In tutto ciò, però, Zoe non aveva mai smesso di amare i cani. Aveva sempre aspettato di poter vivere da sola e con un lavoro stabile, così da permettersi non solo i costi della propria vita, ma anche dell’animale. Peccato che, alla soglia dei ventiquattro anni di tutto ciò lei aveva solo raggiunto l’obbiettivo di avere una casa propria. Non che non fosse un buon raggiungimento, ma paragonato alla moltitudine di piani che la mente di Zoe aveva costruito con minuziosa precisione, il solo avere raggiunto un unico obbiettivo la irritava parecchio. Poi aveva un lavoro, seppur a suo parere non fosse affatto alla sua altezza, anche se lei avrebbe dovuto fare la guida in qualche museo famoso o la professoressa di un istituto d’arte era finita a fare la commessa ad un supermercato.

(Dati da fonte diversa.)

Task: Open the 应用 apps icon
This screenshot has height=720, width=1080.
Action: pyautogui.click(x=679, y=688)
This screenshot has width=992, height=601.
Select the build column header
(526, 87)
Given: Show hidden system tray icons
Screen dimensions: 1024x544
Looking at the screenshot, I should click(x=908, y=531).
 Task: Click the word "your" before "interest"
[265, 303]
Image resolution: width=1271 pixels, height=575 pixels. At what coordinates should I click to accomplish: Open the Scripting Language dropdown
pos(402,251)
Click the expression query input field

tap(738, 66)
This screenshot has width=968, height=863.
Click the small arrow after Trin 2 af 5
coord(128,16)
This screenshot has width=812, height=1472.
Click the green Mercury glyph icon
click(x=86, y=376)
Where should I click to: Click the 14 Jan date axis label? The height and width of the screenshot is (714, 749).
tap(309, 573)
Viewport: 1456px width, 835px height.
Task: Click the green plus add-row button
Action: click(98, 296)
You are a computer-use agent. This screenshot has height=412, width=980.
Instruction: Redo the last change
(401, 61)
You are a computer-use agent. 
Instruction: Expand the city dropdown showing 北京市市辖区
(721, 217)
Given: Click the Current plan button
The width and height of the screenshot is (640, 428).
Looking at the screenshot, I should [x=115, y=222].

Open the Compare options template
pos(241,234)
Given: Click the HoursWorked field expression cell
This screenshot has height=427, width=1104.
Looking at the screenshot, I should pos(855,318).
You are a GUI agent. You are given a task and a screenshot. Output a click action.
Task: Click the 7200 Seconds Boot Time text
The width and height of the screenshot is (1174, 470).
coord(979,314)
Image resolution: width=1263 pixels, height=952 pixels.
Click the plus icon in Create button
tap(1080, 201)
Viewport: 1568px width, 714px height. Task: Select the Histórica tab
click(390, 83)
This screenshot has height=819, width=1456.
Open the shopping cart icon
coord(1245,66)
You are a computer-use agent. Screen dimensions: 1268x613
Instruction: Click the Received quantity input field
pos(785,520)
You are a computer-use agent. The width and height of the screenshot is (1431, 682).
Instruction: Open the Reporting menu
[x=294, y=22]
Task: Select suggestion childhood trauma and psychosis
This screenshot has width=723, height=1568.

Peraltro le avevano assegnato l’orario notturno che andava dalle 21 alle 4 di notte e l’unico giorno –o era meglio dire notte?- libero era di domenica.
E durante quelle ore girava la feccia dell’umanità per i gusti di Zoe, uomini sulla quarantina che non avevano combinato nulla nella vita erano all’ordine del giorno e Zoe, seppur non amasse ammetterlo, provava un profondo disagio e una fastidiosa sensazione di frustrazione e inquietudine le faceva leggermente tremare le mani al solo sentire l’odore nauseabondo dell’alcool ingerito e la voce lasciva che l’accompagnavano per quelle strazianti ore di servizio.
Una volta uno aveva persino provato ad allungare le mani, ma lei era stata svelta e, fortunatamente, era riuscita a richiamare l’attenzione di un paio di altri dipendenti, due sue colleghi che non erano neanche troppo inferiori, e quell’uomo era stato scacciato che avesse potuto comprare nulla.
Zoe da quel momento era divenuta distante e fredda con tutti i suoi clienti, che fossero uomini, donne, adolescenti e, probabilmente, lo sarebbe stata anche nei confronti di un cane.
Il suo desiderio di adottare un cane comunque non era certo diminuito, ma ciò non comprendeva i lupi mannari feriti. Soprattutto se quest'ultimi si presentavano davanti a casa sua una notte di gennaio affermando che "Ehi dolcezza, mi faresti entrare? Tanto ad un fisico come il mio non puoi dire di no.” Accompagnato ad un gesto eloquente e alquanto fuori contesto visto il taglio da cui colava sangue sulla tempia destra.
Zoe in un primo momento era rimasta impietrita da quell’affermazione. “Dolcezza”, l’aveva chiamata così con un tono che tentava d’essere sensuale fallendo, però, miseramente. Zoe aveva ringhiato un impropero, ma si era costretta a mettersi da parte, lasciandolo entrare. Semmai avesse provato ad assalirla lei non avrebbe avuto problemi a tramortirlo, in fin dei conti era già abbastanza ferito e, con quel suo atteggiamento superbo, non l’aveva valutato come pericoloso.
Probabilmente per Zoe quello fu l’errore più grande mai commesso.

 

 

Note d'autrice: Eccomi con una nuova long originale. Se voleste sapere come l'idea mi sia venuta è molto semplice: stavo lavando i piatti e il mio cervello ha detto "E se a A piacessero i cani e si ritrovasse un lupo mannaro in casa?" e da lì ho partorito questa "cosa".
Avverto fin da subito che le pubblicazioni dei vari capitoli saranno sporadiche (spero una volta ogni due settimane, ma non illudetevi) a causa dei vari impegni che mi richiamano sempre. 
Vi dico subito che (per le menti più giovani) che potrebbero esserci accenni di scene di sesso, senza però andare nel dettaglio perché "no, grazie, va bene così". 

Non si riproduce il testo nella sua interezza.